Massinissen et les trésors du temple Par Boubaker ben fraj

Massinissen et les trésors du temple  Par Boubaker ben fraj

Dans ce billet,  j’ai choisi de  laisser de côté les  turpitudes de notre présent ,  pour  convier le lecteur   qui  s’y intéresse,  à faire une  brève   escapade dans  le fonds lointain, et  pas assez connu de  l’Histoire de notre pays, et celle du Maghreb dont il est indissociablement lié .

 

 

Cette incursion dans  notre passé, on la fera à la lecture d’un texte ancien , extrait dans un discours  que  le grand philosophe  et  homme politique Romain Cicéron (106-43 av.J.-C),  avait prononcé devant le Sénat de sa cité.  

Dans cet  extrait, l’illustre orateur antique  met en exergue de la manière la plus élogieuse, l’exemplarité de la conduite du grand roi numide Massinissen (240 -148 av. J.-C) - connu chez les Latins de son époque sous le nom de Massinissa - lorsqu’il apprit les  exactions que son armée avait commises,   lors  du saccage d’un temple dans l’ile de Malte. 
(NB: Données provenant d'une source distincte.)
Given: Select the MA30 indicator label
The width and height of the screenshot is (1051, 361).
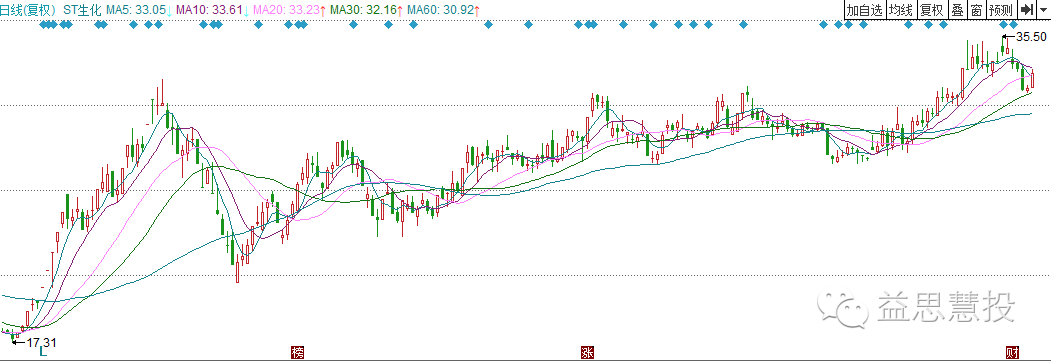Looking at the screenshot, I should tap(367, 10).
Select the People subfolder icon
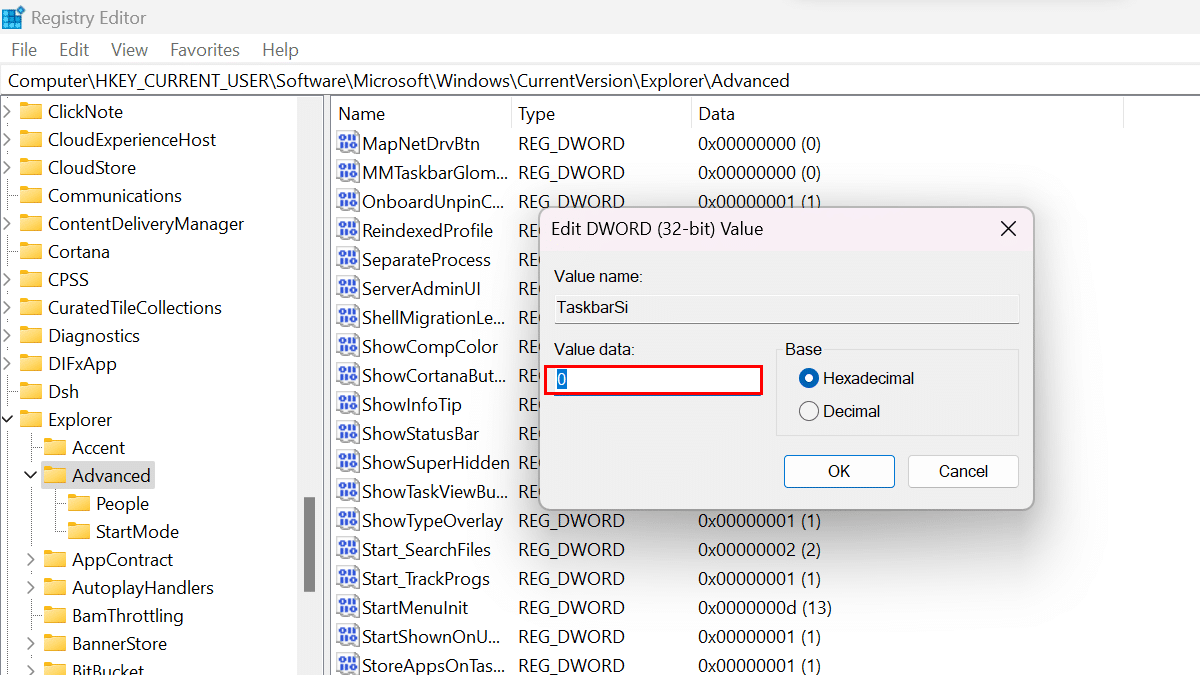This screenshot has height=675, width=1200. (79, 504)
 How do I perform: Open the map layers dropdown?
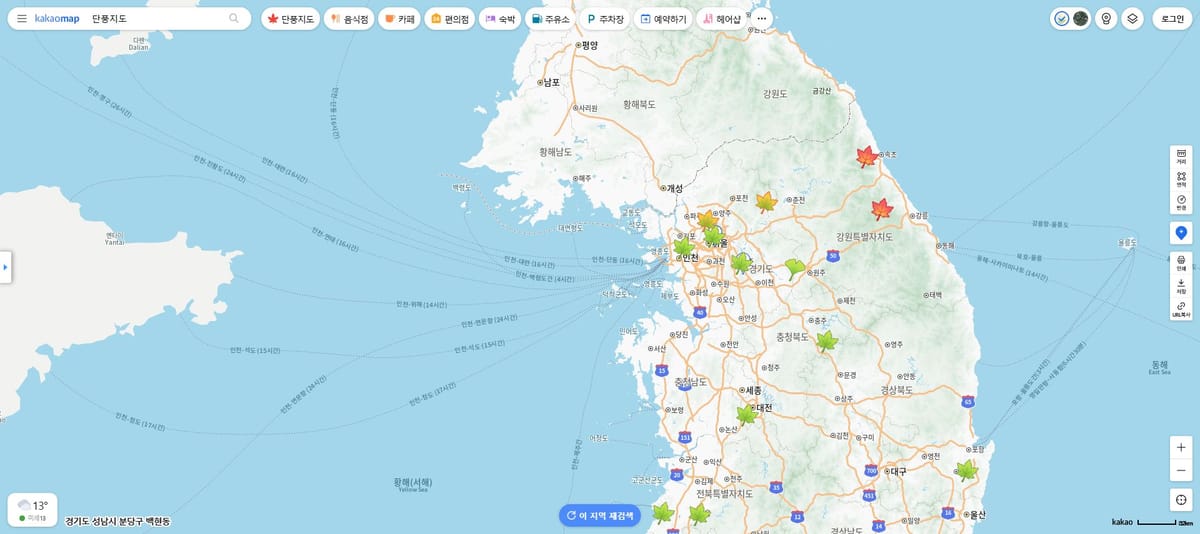pos(1132,18)
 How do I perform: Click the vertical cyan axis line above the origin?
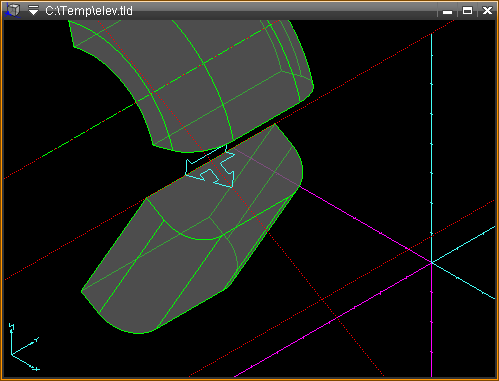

 Et afin de   comprendre ce  témoignage de première main dans son contexte, il n’est peut-être pas  superflu de rappeler que Massinissen dont Cicéron fait ici l’éloge, fut  l'un des plus grands hommes d'Etat  de toutes les  époques  reunies, de l'histoire d notre grand Maghreb.

On sait aussi, qu’au cours de la deuxième guerre punique, cet « agellid » (roi en langue amazigh) avait choisi de s’allier  avec les Romains contre  Carthage, et qu’il avait joué dans le cadre de cette alliance, un rôle déterminant dans la victoire de l’armée  de Scipion  sur celle d’Hannibal, avant et au cours de la célèbre  bataille de Zama,  en 202 avant l’ère chrétienne

 

Vue sous ses   aspects romanesques, la longue vie en relief de Massinissen a  de quoi meubler  plusieurs livres de contes ; n’était-ce pas lui, selon les historiographes repris par de grands dramaturges et artistes, qui avait froidement fourni , dans le secret de leur liaison ambigüe, à  la belle princesse carthaginoise Sophonisbe,  - épouse qu’il n’avait cessé d’aimer  de son ennemi de toujours Syphax - le poison mortel qu’elle ingurgita afin d’échapper héroïquement par  la mort, à l’humiliation et à la vindicte  qui l’attendaient  de la part des Romains,   vainqueurs de son mari !

 

Quoi qu’il en soit,  Massinissen avait réussi au cours  d’un très long règne  ayant  duré un demi-siècle, à édifier à partir de sa capitale Cirta (Constantine) un  royaume immense, qui s’étendait d’Est en Ouest, de l’antique Leptis Magna (Lebda en Libye) jusqu’aux rives de la Moulouya sur l’actuelle  frontière entre l’Algérie et le Maroc. Un Etat craint et  puissant,   fabuleusement prospère,  culturellement épanoui, et largement communicatif  avec les brillantes  civilisations antiques de la Méditerranée.

 

Grace à sa puissance, à sa richesse  et à son grand charisme, Massinissen  avait  acquis à la fois, l’admiration durable de son peuple,  et une  grande renommée  de la part de l’ensemble des peuples riverains de la Méditerranée,  à telle enseigne   qu’on éleva en son honneur trois statues, dans la lointaine ile grecque de Délos,  en reconnaissance de son amitié et sa générosité envers son peuple.

 

Cela dit, voila  l’histoire rapportée par Cicéron dans son brillant discours:

 

 

« L’Ile de Malte, ô juges, est séparée de la Sicile par un bras de mer orageux et assez vaste, Dans l’ile (….) s’élève l’ancien sanctuaire de Junon* ; il fut toujours si vénéré que non seulement il n’eut à subir aucun outrage sacrilège pendant les guerres puniques (…..), mais, il a toujours été respecté et laissé intact par les multitudes pirates.

Au contraire, on raconte même ceci : autrefois, la flotte du roi Massinissa s’approcha de ce lieu et le commandant du roi s’empara dans le sanctuaire de défenses d’ivoire d’une dimension incroyable qu’il rapporta en Afrique pour les donner à Massinissa.

 De prime abord, le roi fut honoré du don ; mais lorsqu’il apprit sa provenance, il envoya aussitôt des hommes sur un quinquérème**, restituer ces défenses. C’est pourquoi il a été écrit dans le temple en caractères puniques  que le roi Massinissa avait accepté ce bien précieux imprudemment, mais ayant su tout en détail, s’était chargé de le faire reporter et remettre à sa place….. »

 

Pour nous autres, ce texte antique a valeur de  témoignage   pertinent et irréfutable,  qui prouve à quel point, la tolérance et le respect des croyances et des cultes  des autres,   sont des valeurs enracinées chez nous  depuis des millénaires.

La magnanimité du comportement de notre patriarche maghrébin Massinissen il y a vingt deux siècles, face à ce qu’il avait jugé comme une profanation inadmissible du sacré des autres- fût- c’en temps de guerre- est à ce sujet, un exemple qui m’a semblé digne d’être mieux connu.

 

 Notes :

 *Junon: déesse romaine de la féminité et du mariage

**Quinquérème : navire antique à cinq rangs de rameurs.